§ DESCRIPTION OF THE TASK
Could the lines from the line bearing "Task: Reply to" to the end of the records below be copied exactly, with the pictures left out and no other lines added?

§ MATERIAL TO PROCESS
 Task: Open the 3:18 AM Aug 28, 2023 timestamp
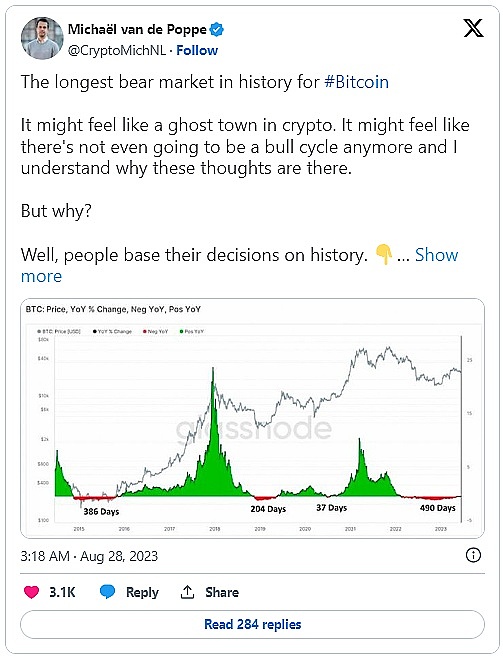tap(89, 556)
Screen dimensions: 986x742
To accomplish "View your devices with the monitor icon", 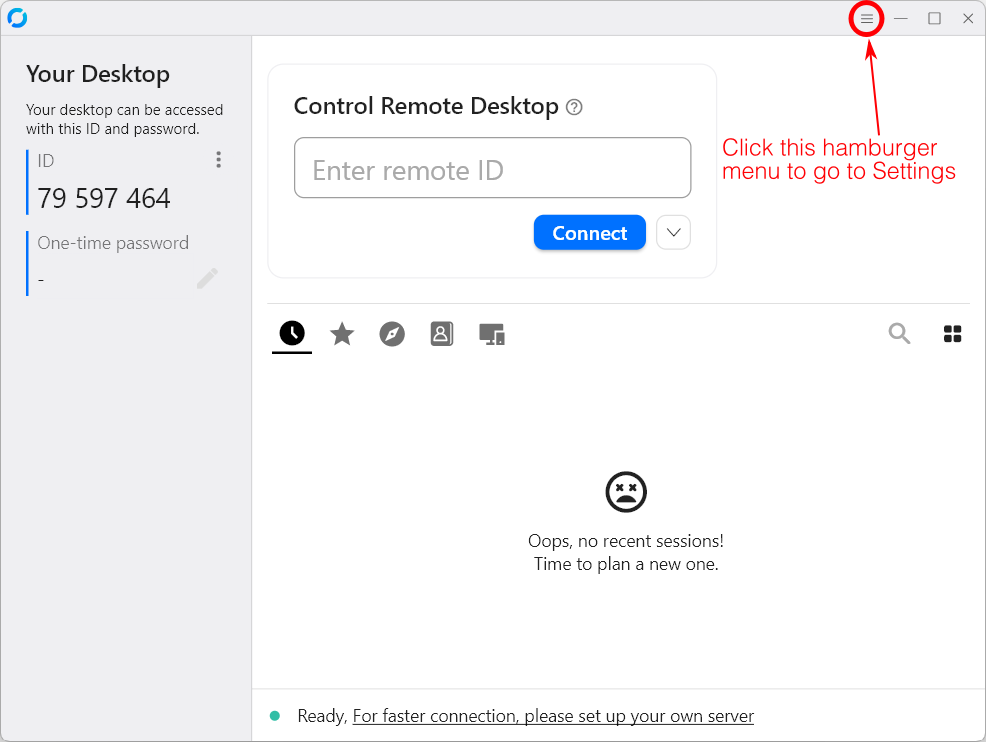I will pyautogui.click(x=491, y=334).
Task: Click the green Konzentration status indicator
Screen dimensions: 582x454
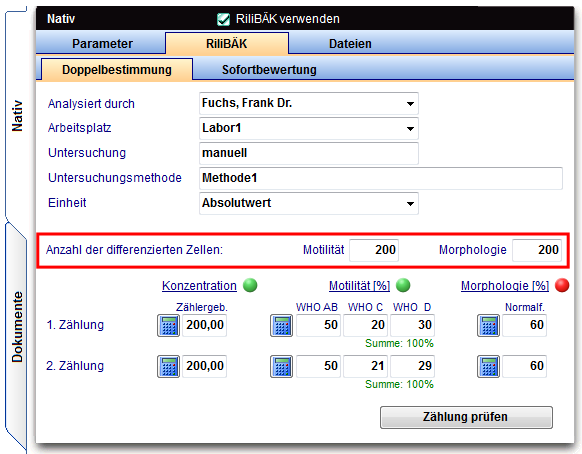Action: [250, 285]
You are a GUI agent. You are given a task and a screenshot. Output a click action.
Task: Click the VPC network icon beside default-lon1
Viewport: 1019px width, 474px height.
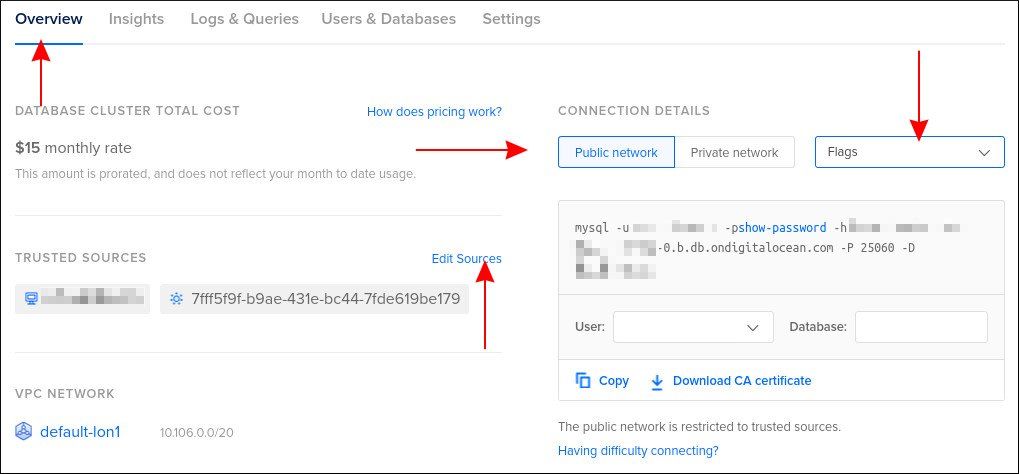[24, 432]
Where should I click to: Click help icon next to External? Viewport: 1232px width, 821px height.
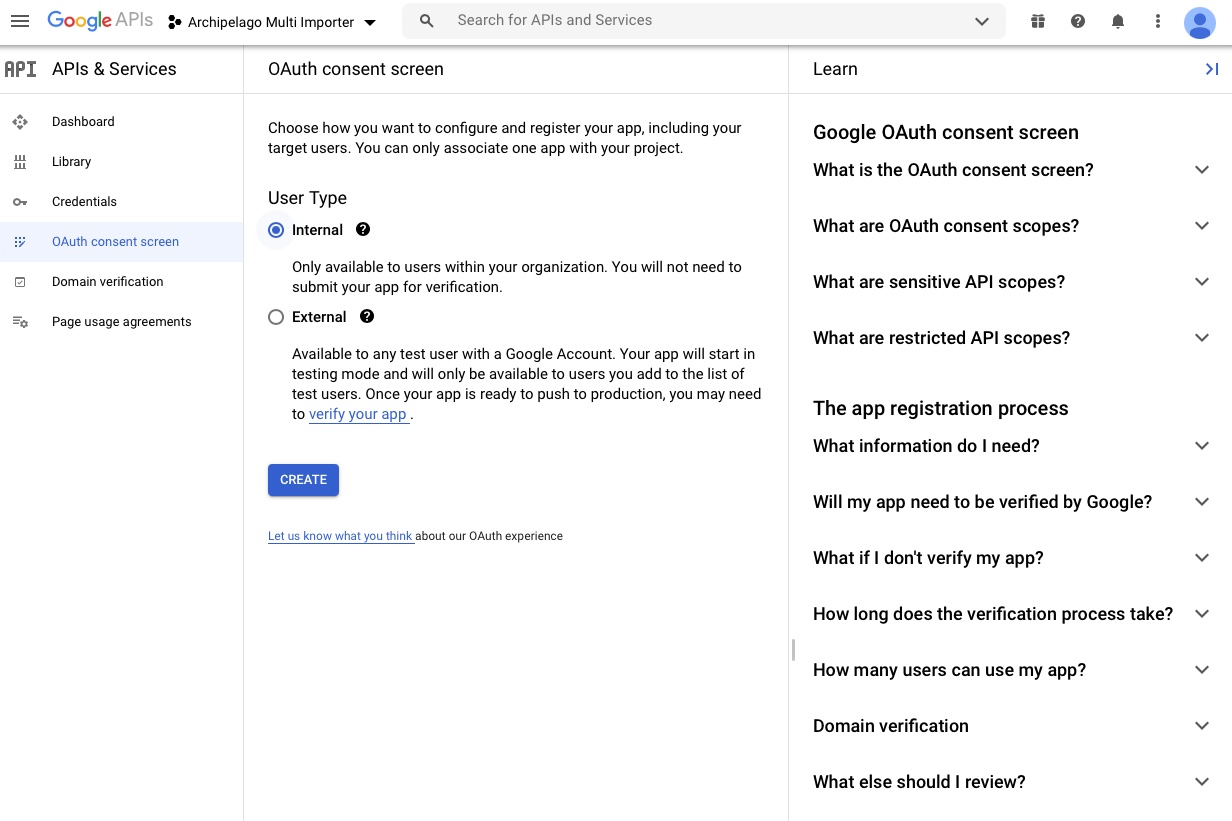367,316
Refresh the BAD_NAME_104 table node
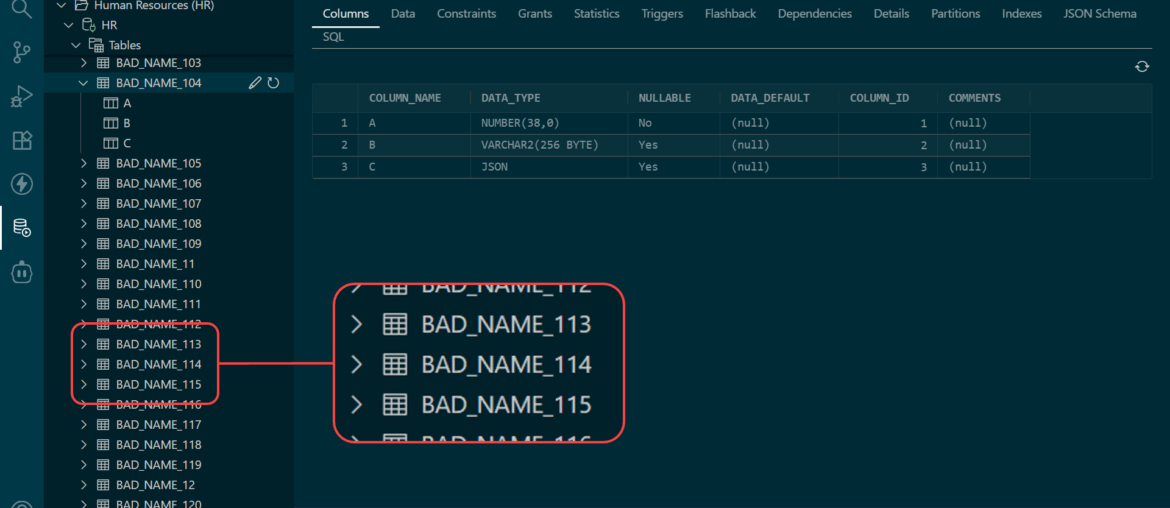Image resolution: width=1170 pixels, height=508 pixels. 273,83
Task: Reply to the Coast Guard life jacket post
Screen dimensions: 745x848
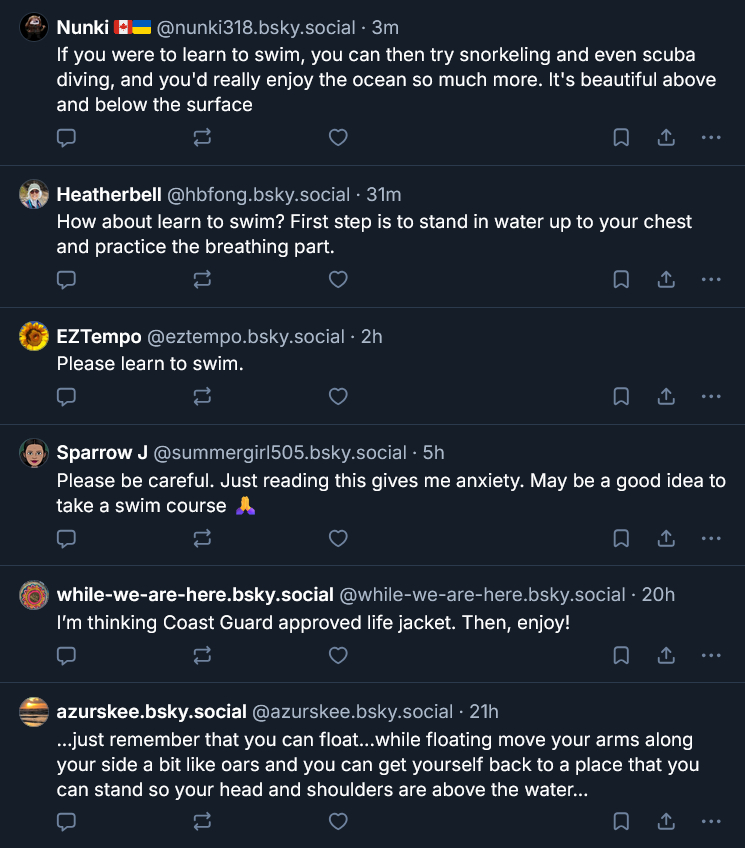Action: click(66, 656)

§ RESULT OF THIS EXERCISE
Task: Reply to the Coast Guard life jacket post
Screen dimensions: 745x848
Action: click(66, 656)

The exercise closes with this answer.